The mysterious case of the magic business cards

All companies have business cards. Well, most of them do, anyway. Avidmode does. But we recently ran out. So, what could we do but order some new ones? That's where

Nervous wide-eye Caucasian woman in front of a computer  keyboard

All companies have business cards. Well, most of them do, anyway. Avidmode does. But we recently ran out. So, what could we do but order some new ones? That’s where it all began…

A magical business card finish

We were going to try a new UK-based printing company this time, instantprint. As responsible consumers, we ordered their sample pack and brewed some waiting coffee. When it arrived, we found several interesting coating options for business cards.

But none so interesting as the one labelled “magic” finish.
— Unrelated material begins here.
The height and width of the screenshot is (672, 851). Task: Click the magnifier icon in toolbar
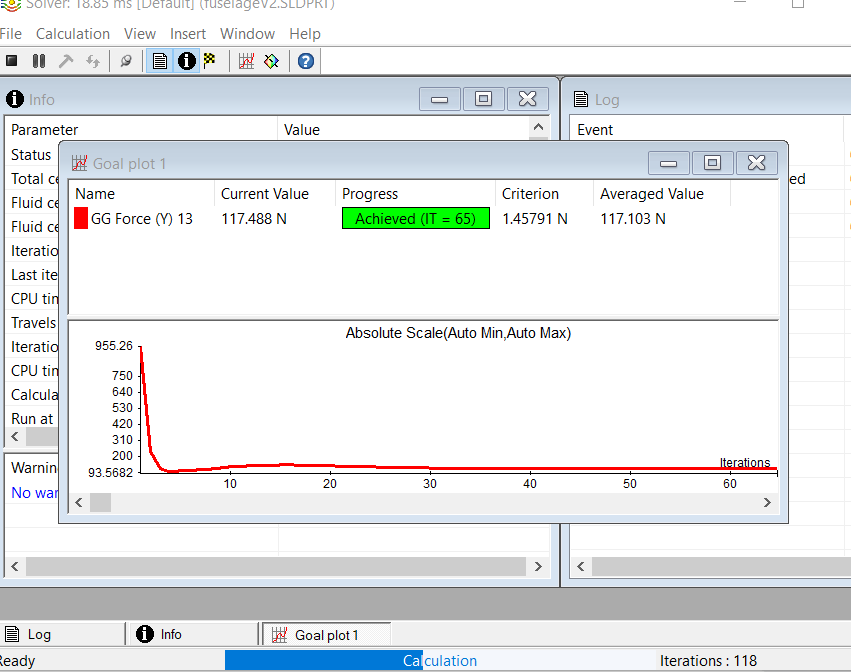click(125, 61)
As soon as Kittie picked it up, the little sample business card offered us some excellent accounting advice. It must’ve seen what was on one of the office screens at the time. Safe to say, with this intellectual acumen combined with a silky-smooth feel, we were sold.

But when we got in touch with instantprint, they claimed to have never heard of such a “magic” finish. True enough, when we scrambled to find the sample copy as evidence, it had disappeared.
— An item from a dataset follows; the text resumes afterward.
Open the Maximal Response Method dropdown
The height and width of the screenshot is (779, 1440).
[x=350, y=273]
Victimless accident = new clients?

Slightly dejected by having to choose one of the non-magical finishes for our business cards, we nevertheless placed an order. The company held true to their promise of 24-hour dispatch. We waited with bated breath, both of us secretly hoping that one of the magic business card people would sneak into our package once again.

The delivery date came and went. No business cards. But strangely enough, we started getting calls from numerous people, all of whom were local but still strangers to us. They all inexplicably needed websites, or coaching or marketing services, for wildly different reasons. Thirteen new clients, their combined work totalling well over half a million.
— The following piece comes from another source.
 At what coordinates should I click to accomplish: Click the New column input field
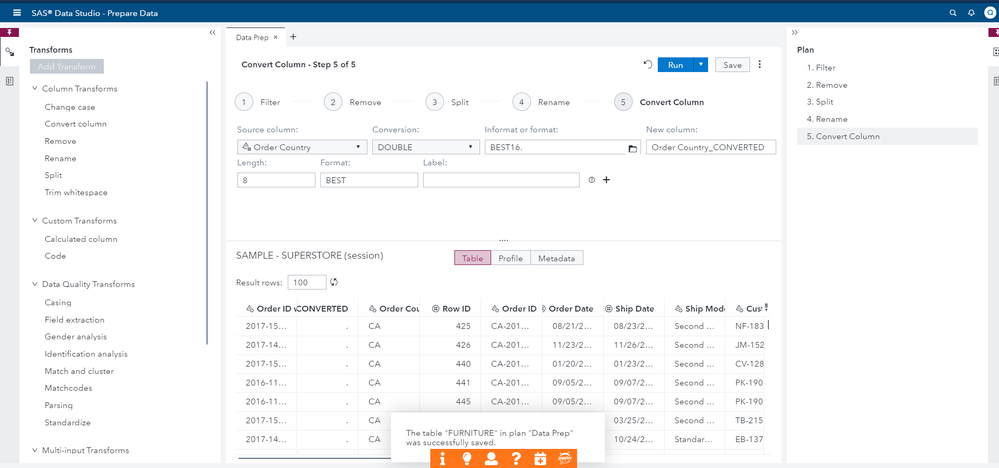[711, 148]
When we left the house to walk the dogs in the evening, we stumbled upon what had happened. The delivery truck had slid off the road (thankfully, no one was hurt) and the box carrying our business cards had flown out the back and exploded in dramatic fashion, sending our brand new business cards flying to everyone in the vicinity.

As we started picking them up, we noticed that they were all made using the mystical “magic” finish. On the way home, the little cards offered us so much good advice, and we couldn’t wait to put it all into action. Tomorrow. Because we were tired now.

The end

However, as we woke up today, both the business cards and all the new clients had magically disappeared. Even the good advice had somehow scampered out of our minds. Except for one small titbit.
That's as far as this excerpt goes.